▶ **Exercise aim**: The answer should be one number, the count of lines in the data with "logo".

▶ **Available records**:
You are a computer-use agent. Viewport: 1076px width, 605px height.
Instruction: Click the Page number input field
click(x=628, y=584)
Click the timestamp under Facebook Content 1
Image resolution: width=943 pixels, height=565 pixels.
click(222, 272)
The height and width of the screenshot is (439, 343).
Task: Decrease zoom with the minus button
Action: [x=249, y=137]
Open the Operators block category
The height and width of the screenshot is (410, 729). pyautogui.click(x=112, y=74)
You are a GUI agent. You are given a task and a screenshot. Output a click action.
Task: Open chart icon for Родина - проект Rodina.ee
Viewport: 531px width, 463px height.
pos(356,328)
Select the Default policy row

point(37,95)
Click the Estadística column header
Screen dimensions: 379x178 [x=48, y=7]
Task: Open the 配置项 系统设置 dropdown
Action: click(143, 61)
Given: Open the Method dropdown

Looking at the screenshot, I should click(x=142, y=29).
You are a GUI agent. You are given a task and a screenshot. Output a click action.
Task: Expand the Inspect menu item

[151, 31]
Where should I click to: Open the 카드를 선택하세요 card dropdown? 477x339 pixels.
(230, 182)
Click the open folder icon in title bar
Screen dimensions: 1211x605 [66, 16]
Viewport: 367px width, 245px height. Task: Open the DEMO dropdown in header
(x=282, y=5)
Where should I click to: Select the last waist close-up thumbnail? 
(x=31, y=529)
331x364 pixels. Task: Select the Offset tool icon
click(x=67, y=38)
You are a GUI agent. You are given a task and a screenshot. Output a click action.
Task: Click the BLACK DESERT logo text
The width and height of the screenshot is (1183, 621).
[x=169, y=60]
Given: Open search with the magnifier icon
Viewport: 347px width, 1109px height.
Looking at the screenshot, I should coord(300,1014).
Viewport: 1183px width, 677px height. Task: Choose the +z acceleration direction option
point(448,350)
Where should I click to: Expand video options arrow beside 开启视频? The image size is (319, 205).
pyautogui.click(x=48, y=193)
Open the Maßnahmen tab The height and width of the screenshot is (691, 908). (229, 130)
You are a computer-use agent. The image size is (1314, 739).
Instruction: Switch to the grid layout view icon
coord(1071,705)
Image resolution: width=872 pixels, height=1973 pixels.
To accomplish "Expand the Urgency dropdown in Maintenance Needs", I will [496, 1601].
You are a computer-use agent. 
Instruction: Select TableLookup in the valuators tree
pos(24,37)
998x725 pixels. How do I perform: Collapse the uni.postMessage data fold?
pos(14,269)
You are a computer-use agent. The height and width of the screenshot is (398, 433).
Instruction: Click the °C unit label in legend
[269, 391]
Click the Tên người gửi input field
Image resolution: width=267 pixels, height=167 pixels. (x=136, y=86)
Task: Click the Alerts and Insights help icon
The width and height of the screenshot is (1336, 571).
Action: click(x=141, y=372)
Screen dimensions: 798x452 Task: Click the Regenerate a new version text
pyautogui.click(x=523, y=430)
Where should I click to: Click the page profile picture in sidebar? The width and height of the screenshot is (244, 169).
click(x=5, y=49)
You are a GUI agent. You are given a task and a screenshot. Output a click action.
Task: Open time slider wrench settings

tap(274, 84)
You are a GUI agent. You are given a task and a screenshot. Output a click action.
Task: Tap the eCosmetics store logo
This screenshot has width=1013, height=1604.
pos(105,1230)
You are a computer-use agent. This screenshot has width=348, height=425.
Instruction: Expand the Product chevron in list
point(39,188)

▶ **Task response**: 2